### Excerpt provided
=== Begin Enclosure ===

Acid Reflux Relief
Your Guide To Extinguishing The Fire
Welcome, and thank you for joining me. I started this journey trying to find some relief from Acid Reflux for my Son as well as for myself. I researched and gathered some helpful information on Quick and Long-Term Acid Reflux relief to better understand what it was doing to me.
I also found that many others who suffer from Acid Reflux were looking to find some relief as well. Knowing that I put together some key things that I found which helped me, and I would like to share them with you.
What Is Acid Reflux?
There are many different causes of acid reflux, which is why millions of people suffer from it daily. For some, it may only be an occasional bout with it, but for others, it can be the worst, most frequent cases. However, learning what the core reasons are for acid reflux means being able to alleviate it.
The first and most important step is figuring out whether it's acid reflux for sure because it could actually be an ulcer or hernia. We can test this by eating something. If it gets worse after eating, then it is acid reflux. If eating makes you feel better you may actually have an ulcer or hernia.

=== End Enclosure ===

(Stored items)

=== Begin Enclosure ===

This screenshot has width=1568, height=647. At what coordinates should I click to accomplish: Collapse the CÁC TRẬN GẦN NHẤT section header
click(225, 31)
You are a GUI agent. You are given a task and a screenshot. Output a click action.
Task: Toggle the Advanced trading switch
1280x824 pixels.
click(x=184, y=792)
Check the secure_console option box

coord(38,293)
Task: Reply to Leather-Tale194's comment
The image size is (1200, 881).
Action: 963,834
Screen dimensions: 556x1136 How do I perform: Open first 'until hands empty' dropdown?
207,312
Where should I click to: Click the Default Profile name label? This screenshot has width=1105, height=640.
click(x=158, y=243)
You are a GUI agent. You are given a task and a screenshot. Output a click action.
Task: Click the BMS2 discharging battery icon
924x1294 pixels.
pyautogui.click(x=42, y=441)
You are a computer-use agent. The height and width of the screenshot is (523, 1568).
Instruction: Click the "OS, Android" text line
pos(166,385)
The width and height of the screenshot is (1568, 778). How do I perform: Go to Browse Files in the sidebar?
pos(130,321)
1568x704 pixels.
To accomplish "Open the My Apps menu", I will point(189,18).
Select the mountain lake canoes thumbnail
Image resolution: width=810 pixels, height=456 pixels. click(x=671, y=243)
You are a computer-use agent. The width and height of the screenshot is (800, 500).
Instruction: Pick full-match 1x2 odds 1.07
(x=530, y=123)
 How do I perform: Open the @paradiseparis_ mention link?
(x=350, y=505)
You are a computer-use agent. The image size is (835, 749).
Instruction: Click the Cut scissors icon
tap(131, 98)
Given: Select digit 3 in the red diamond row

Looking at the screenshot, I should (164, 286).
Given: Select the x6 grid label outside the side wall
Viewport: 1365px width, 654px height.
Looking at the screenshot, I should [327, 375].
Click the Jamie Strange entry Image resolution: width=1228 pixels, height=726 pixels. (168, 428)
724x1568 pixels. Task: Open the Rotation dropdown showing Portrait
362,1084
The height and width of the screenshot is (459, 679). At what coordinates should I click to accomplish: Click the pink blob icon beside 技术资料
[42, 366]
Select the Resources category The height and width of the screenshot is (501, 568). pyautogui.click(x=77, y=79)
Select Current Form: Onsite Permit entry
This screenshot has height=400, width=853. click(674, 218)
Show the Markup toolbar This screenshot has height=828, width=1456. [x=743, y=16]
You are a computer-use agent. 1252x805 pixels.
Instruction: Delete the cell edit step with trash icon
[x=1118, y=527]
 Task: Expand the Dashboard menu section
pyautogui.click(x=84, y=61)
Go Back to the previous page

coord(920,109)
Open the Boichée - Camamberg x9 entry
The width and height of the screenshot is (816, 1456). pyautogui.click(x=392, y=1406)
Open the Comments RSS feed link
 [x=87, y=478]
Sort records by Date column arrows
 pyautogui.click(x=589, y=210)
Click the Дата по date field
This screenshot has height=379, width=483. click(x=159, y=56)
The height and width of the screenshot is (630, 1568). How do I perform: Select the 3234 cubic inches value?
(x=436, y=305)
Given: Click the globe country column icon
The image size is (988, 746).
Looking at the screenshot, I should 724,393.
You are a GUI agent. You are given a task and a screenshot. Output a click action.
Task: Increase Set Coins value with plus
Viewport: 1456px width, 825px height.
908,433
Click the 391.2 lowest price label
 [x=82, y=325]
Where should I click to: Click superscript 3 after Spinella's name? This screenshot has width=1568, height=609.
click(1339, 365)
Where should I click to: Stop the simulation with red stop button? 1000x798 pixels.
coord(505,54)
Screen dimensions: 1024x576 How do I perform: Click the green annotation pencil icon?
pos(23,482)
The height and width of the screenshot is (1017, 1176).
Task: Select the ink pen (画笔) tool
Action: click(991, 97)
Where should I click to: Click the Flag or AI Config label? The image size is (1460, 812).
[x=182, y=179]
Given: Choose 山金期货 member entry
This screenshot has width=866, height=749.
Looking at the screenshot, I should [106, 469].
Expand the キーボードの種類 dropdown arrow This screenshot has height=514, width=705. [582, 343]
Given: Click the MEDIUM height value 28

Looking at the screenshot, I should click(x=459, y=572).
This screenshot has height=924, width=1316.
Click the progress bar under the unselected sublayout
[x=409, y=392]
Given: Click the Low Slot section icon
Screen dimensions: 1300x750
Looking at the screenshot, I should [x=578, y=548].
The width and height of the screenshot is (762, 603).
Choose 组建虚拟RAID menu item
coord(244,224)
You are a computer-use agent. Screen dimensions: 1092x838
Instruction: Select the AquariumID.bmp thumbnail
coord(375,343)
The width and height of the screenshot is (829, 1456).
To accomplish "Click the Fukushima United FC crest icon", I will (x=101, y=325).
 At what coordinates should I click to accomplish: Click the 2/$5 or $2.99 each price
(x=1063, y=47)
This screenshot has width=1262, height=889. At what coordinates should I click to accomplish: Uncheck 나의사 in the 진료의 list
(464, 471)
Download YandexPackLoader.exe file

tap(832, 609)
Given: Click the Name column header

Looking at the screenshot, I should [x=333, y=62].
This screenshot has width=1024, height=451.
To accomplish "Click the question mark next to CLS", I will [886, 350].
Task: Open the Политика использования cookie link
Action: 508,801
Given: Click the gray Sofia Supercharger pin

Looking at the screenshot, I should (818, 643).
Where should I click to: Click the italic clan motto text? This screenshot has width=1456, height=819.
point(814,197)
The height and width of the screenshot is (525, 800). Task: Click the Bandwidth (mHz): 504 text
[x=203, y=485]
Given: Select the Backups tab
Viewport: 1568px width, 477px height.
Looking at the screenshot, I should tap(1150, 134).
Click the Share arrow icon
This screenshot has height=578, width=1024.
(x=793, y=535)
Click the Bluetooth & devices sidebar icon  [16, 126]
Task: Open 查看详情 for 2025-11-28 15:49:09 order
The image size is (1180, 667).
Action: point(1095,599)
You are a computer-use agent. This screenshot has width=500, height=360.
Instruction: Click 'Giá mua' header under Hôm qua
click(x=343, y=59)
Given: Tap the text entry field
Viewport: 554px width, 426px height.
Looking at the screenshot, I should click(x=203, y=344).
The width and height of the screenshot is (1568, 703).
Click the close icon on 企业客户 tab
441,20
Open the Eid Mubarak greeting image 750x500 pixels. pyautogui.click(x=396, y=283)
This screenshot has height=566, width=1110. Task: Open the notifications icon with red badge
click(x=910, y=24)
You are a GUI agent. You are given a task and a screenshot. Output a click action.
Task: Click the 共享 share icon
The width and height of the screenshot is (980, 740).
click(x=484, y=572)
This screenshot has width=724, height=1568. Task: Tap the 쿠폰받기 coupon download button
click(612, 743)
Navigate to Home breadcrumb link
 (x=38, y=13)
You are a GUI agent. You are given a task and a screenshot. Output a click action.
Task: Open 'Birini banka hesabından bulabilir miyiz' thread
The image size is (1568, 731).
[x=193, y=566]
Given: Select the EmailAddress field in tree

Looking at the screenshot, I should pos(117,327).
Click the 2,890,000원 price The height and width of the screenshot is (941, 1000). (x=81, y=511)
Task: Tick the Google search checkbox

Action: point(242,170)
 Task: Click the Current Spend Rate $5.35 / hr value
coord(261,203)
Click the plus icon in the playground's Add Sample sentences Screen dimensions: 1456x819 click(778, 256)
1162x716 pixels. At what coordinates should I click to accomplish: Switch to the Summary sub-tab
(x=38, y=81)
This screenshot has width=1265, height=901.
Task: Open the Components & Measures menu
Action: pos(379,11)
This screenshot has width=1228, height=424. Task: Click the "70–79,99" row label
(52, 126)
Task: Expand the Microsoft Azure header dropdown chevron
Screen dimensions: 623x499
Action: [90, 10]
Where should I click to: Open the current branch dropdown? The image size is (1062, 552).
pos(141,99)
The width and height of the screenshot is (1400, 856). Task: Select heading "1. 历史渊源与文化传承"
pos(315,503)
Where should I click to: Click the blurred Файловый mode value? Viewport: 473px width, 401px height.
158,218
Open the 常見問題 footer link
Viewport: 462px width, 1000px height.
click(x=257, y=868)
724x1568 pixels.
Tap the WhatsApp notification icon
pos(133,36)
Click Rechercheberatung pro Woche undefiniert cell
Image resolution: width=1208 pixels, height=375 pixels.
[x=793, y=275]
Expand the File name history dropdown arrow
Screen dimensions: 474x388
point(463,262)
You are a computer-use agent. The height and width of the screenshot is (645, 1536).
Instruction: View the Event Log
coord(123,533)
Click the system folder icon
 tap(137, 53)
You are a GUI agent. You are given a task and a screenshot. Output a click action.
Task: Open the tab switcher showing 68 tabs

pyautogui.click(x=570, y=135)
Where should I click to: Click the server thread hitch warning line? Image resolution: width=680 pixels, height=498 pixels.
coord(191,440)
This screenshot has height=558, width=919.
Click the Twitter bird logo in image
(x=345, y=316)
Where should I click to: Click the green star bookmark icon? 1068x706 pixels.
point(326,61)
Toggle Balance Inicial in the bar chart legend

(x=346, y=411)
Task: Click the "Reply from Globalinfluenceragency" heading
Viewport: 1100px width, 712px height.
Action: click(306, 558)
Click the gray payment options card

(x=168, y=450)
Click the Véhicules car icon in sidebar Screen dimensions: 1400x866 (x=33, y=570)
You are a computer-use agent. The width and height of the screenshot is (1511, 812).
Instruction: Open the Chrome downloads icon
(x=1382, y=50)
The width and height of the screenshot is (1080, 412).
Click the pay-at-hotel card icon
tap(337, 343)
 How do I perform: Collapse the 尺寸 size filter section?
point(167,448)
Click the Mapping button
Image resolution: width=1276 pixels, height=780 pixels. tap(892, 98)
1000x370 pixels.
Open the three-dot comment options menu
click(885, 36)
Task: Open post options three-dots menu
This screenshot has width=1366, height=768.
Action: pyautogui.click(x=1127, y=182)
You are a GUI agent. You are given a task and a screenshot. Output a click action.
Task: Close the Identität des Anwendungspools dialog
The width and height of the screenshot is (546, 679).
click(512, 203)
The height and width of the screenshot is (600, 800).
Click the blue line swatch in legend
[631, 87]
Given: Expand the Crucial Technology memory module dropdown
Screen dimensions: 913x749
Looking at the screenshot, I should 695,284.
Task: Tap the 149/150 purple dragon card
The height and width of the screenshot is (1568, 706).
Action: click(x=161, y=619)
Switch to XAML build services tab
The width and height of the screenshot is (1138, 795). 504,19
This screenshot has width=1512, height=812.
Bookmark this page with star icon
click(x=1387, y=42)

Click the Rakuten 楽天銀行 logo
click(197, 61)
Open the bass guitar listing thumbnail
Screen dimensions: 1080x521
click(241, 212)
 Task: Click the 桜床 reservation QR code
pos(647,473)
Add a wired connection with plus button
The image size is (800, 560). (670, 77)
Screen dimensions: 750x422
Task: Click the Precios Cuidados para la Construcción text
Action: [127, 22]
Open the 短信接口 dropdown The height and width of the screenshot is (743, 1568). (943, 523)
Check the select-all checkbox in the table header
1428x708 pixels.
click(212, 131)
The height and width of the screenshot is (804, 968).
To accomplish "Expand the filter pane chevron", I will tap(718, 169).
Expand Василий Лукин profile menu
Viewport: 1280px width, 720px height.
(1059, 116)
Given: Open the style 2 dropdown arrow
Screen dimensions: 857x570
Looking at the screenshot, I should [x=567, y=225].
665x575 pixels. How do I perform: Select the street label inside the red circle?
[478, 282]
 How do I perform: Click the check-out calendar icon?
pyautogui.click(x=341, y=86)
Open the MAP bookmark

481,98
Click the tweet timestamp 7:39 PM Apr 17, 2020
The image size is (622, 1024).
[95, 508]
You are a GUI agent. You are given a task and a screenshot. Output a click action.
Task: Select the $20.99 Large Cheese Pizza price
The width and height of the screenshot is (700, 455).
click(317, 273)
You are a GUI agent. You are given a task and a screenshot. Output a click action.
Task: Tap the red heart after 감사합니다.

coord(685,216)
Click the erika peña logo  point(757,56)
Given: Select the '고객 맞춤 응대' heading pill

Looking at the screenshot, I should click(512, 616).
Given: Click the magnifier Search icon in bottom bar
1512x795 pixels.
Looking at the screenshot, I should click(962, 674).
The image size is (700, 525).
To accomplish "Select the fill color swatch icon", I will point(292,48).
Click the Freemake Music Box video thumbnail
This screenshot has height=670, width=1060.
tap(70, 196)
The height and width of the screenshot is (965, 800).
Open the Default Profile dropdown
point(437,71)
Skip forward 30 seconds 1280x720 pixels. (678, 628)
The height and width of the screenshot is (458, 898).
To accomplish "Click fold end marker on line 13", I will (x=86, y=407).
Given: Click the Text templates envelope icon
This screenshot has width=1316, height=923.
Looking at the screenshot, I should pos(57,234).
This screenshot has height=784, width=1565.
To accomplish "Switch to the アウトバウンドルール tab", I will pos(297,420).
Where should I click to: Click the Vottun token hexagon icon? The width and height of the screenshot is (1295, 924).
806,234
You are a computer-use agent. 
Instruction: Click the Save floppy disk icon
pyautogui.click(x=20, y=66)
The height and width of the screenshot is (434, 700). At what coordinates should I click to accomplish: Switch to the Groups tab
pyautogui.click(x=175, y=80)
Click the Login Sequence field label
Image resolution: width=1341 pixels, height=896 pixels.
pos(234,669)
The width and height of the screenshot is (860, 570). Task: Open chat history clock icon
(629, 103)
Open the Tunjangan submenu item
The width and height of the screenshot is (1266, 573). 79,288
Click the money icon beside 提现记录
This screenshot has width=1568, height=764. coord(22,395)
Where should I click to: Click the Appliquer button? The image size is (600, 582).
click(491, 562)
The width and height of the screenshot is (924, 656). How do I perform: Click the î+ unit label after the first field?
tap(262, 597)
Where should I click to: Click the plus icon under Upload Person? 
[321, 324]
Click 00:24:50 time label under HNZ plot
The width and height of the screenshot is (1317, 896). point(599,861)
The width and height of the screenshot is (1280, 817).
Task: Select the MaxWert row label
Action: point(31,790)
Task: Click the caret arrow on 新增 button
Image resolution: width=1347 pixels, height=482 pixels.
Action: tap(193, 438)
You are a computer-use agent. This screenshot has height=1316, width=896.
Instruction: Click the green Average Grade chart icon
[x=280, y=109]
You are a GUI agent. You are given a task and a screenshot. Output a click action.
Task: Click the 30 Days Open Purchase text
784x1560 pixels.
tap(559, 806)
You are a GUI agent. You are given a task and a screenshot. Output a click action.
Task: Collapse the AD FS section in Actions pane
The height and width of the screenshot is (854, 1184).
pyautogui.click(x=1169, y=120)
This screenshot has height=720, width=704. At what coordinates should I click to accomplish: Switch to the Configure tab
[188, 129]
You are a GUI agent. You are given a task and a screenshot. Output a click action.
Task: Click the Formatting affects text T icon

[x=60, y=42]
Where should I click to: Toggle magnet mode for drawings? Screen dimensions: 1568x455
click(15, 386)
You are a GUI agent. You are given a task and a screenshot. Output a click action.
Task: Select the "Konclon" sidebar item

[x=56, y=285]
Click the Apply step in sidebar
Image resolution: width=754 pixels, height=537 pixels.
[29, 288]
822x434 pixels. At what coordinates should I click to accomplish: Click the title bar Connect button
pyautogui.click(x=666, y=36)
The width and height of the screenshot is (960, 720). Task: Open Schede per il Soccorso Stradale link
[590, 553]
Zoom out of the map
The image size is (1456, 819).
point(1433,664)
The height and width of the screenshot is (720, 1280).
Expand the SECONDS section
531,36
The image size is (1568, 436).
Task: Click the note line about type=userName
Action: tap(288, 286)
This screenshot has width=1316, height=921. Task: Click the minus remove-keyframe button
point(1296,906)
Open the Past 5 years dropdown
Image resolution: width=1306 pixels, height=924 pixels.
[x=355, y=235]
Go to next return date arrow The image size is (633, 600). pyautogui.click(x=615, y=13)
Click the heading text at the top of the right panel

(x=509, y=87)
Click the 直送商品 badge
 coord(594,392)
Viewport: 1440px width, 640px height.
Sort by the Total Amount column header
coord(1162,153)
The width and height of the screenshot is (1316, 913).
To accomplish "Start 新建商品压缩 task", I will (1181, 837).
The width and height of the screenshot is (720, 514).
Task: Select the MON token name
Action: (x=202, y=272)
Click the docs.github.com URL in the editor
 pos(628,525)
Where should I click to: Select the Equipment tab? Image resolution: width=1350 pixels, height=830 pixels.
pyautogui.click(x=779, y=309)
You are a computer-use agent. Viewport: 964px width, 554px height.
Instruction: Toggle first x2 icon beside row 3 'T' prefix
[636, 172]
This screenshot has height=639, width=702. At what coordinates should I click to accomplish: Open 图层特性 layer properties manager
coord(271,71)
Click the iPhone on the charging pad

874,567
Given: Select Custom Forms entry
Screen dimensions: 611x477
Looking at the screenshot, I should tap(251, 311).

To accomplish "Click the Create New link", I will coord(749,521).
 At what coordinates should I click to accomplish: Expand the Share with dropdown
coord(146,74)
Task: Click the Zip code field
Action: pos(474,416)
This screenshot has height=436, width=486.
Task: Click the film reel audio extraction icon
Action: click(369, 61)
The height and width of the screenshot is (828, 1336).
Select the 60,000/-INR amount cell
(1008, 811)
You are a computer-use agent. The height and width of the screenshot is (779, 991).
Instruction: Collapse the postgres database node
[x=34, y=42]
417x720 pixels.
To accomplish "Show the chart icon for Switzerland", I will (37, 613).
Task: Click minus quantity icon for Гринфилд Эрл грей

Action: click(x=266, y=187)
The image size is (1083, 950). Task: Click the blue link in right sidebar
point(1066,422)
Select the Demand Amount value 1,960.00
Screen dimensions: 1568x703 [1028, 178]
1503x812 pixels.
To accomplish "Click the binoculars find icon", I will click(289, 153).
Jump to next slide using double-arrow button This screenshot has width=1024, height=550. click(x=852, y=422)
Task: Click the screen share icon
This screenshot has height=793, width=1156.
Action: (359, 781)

=== End Enclosure ===

### Your tasks
**A.** Duplicate the part of the acid reflux guide that opens with the words containing "I also found" and closes with "Is Acid Reflux?".
**B.** According to the acid reflux guide, what might you actually have if eating makes you feel better?

### Results of the tasks
**A.**
I also found that many others who suffer from Acid Reflux were looking to find some relief as well. Knowing that I put together some key things that I found which helped me, and I would like to share them with you.
What Is Acid Reflux?

**B.** An ulcer or hernia.